Mademoiselle Rose était en train de servir une cliente lorsque Abel fit son apparition. Elle accepta de le laisser
entrer avec le chien, puis l’invita à découvrir son univers. Il y avait à peine la place de se déplacer tant les pots et les vases de fleurs envahissaient les vingt mètres carrés de la
boutique. Tenant court la laisse, Abel se faufila tant bien que mal entre des fougères au feuillage volatil et léger, les cardamomun odorants, le papyrus fragile, les ficus tressés et
l’ Aeschynanthus « Scoubidou » aux fleurs rouge carmin. Il chercha, chercha, mais mademoiselle Rose chérissait tant ses plantes que pas une feuille ne manquait à l’appel. Une
atmosphère de serre tropicale, rehaussée du parfum lourd et capiteux des passiflores, le mit bientôt mal à l’aise. Sa respiration se fit brève, haletante, de fines gouttelettes de sueur
perlèrent sur son front. De minuscules tâches noires brouillèrent enfin sa vision et le bonhomme crut un court instant qu’il allait défaillir. Mademoiselle Rose s’aperçut de son début de
malaise et abandonnant sa cliente, l’aida à regagner la fraîcheur de la rue. Confus, Abel s’abîma en excuses. Elle s’inquiéta encore de son état mais il la rassura et lui promit de revenir
lui donner de ses nouvelles. Soucieuse, mademoiselle Rose, l’observa s’éloigner pesamment. Prise d’une subite inspiration, elle s’engouffra dans sa boutique, en ressortit quelques secondes
plus tard tenant à la main un petit bouquet d’anémones qu’elle lui offrit en lui souhaitant un prompt rétablissement. La confusion d’Abel n’en devint que plus extrême. Disons-le tout de
suite, le plus rose des deux, ce fut lui.

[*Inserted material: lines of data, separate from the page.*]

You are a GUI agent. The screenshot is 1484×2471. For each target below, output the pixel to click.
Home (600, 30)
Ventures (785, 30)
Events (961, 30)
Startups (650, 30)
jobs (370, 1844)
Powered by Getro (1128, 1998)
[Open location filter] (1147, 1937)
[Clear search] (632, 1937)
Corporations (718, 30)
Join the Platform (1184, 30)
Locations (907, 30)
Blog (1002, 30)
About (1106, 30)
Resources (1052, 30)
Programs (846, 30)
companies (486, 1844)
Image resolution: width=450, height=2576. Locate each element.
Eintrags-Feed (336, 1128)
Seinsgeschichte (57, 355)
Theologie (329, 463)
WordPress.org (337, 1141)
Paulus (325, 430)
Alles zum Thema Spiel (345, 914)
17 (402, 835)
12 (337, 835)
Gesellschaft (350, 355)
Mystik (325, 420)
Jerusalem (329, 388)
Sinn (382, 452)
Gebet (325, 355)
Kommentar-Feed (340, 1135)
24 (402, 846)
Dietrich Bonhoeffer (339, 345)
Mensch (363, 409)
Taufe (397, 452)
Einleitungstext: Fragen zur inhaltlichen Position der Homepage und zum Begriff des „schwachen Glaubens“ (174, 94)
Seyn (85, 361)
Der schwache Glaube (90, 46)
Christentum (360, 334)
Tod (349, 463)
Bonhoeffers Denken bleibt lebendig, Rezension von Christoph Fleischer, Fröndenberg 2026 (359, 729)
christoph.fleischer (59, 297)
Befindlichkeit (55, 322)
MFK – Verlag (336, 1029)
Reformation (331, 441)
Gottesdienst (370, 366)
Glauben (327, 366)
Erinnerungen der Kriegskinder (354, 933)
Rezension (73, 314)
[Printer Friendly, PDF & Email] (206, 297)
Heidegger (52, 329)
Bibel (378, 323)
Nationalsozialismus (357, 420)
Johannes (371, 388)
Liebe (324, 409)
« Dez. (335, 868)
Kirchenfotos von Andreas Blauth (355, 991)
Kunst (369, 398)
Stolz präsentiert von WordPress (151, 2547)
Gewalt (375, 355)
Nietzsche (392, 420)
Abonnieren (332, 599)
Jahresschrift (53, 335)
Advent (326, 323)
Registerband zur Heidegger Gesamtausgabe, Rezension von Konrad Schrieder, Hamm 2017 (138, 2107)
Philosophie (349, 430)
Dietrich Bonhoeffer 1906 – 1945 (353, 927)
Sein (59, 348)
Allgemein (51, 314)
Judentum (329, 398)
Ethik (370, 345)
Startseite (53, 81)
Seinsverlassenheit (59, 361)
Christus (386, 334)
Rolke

Coupant par la rue des Grelots, il longea le square Démère, repéra le banc toujours inoccupé. Une petite halte pour reprendre ses esprits le tenta. Filou, au moins à l’odorat reconnut
l’endroit car il frétilla au passage du portillon de fer. Isolé de l’agitation de la Place Saint Pierre, épargné des bousculades des piétons venus commencer leurs emplettes de Noël, le
bonhomme sentit les battements de son cœur se calmer. Il respira l’odeur un peu fade des anémones et laissa du mou à la laisse de Filou.
Soudain celui-ci se mit à japper et à gratter furieusement la bordure d’un parterre. Abel voulut le ramener à lui en douceur, mais le petit fox résista et tira de plus belle
sur la laisse. Ayant sans doute flairé la présence d'un mulot, il était tout bonnement en train de déterrer un jeune plant de cotonéaster, déjà en bien mauvais état. Le petit bout de verdure
avait subi les premières gelées matinales et ses feuilles ramollies pendaient lamentablement. Abel essaya du pied de tasser la motte de terre que dans son excitation Filou avait remuée
en tous sens. Des paquets glaiseux restèrent attachés à la semelle de sa chaussure. Pire, au lieu de remettre la plante en position verticale, il venait bêtement de l’aplatir sur le sol,
cassant dans son effort pour la replanter la seule branche porteuse d’une grappe de baies rougeâtres. Un vœu s’imposait. Abel ferma les yeux et tout en remerciant mentalement Filou de lui
avoir trouvé la plante idéale, il formula son souhait. Inutile de préciser que le cotonéaster ne perçut pas la différence. A moitié recouvert de boue, les tiges éparpillées, sa fin prochaine
était annoncée. Loin de le décourager, cette constatation donna au bonhomme une idée.
« Mon p’tit Filou, ce soir on va se payer une partie de monte-en-l’air » affirma-t-il sur un ton mystérieux au toutou.
C’est donc ainsi que vers dix heures du soir, dans le frimas automnal, l’ombre d’un vieil homme armé d’une pelle à rempoter,
d’un pot en terre cuite et d’un féroce chien boiteux rasa les murs d’une ville prête à éteindre ses feux. Abel avait décidé de forcer le destin.